# What is required
Retype the passage from the article on Tunisia's 2014 budget between "The Tunisian General" and "categories or citizens.", inclusive.

# Excerpted text
Magharebia (Washington DC)

Tunisia: Pressures Mount On Tunisian Middle Class

Tunis — Tunisia's proposed 2014 budget calls for tax hikes and subsidy cuts to cope with a drop in state revenue, sparking widespread controversy.

"The whole current draft budget is facing a lot of problems, including an expected growth rate of about 4 per cent and deficit cut to about 5.7 per cent," economist Mohsen Hassan, an economic expert told Magharebia. "These are unrealistic goals in view of internal and external conditions."

"In terms of procedures, it will lead to the deterioration of purchasing power of the middle class and enterprises," he added. "This contradicts with the national goals of employment and provincial development."

He also wondered why the presidency's budget was raised in the draft legislation.

"The government must give an example in rationalising expenses and in austerity; the presidency's budget was raised, while the employment and education budgets were cut," he said.

Abdelfatah Mourou, a leader of Ennahda, told Magharebia that the government must tell the people the truth and that the next budget would hurt the middle class.

"The government doesn't have a magic wand or alternative solutions," he noted.

Finance Minister Elyes Fakhfakh responded to critics, saying that the next budget wouldn't eliminate the middle class, and that its aim was to support the purchasing power of vulnerable categories, stimulate investment and also cut debt.

"The most important features of the next budget are rationalising expenses in ministries and public institutions, stopping pay raises and cut the hydrocarbon subsidy," the minister told the Constituent Assembly's Fiscal Committee on December 4th.

Habib Hamdi, a leader in the finance minister's Ettakatol party, told Magharebia that the criticism was "just political slogans; whoever criticises this budget can come forward and offer alternatives".

Economic expert Moez Ejjoudi explained to Magharebia that "the new budget law includes raising the registration fee for real estate above 100,000 dinars".

"This will lead to a rise in the price of real estate hence the middle class will find it difficult to buy homes in the future. The new law raises also the tax for car licenses from 50 to 70 dinars based on the car's horsepower while the middle class is already burdened by the circulation tax and high gasoline prices."

The Tunisian General Labour Union has also criticised the proposed bill, saying it did not taken citizens' purchasing power into consideration, adding that the draft budget was put together without consulting with social categories or citizens.

"The draft budget has cut allocations set aside for development," the group said.

Meanwhile, citizens wonder why labour groups are rejecting the budget if it is good as the minister describes it.

"I don't understand why the middle class should be targeted by increased taxes and levies on popular cars," said Soha Toumi, owner of a barber's shop. "We're already suffering with the high prices, and instead of them finding solutions, they're making the crisis worse."

"Taxes have destroyed us and we can no longer afford them," agreed Karim Bin Moussa, a pharmacist. "The profit margin has largely shrunk, let alone the new taxes which will be imposed soon. It's very scary."

# Material shown
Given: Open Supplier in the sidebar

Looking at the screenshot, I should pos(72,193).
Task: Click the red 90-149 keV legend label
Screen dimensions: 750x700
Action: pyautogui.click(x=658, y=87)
* * *
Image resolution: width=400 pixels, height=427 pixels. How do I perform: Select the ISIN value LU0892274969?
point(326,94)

# Exercise answer
The Tunisian General Labour Union has also criticised the proposed bill, saying it did not taken citizens' purchasing power into consideration, adding that the draft budget was put together without consulting with social categories or citizens.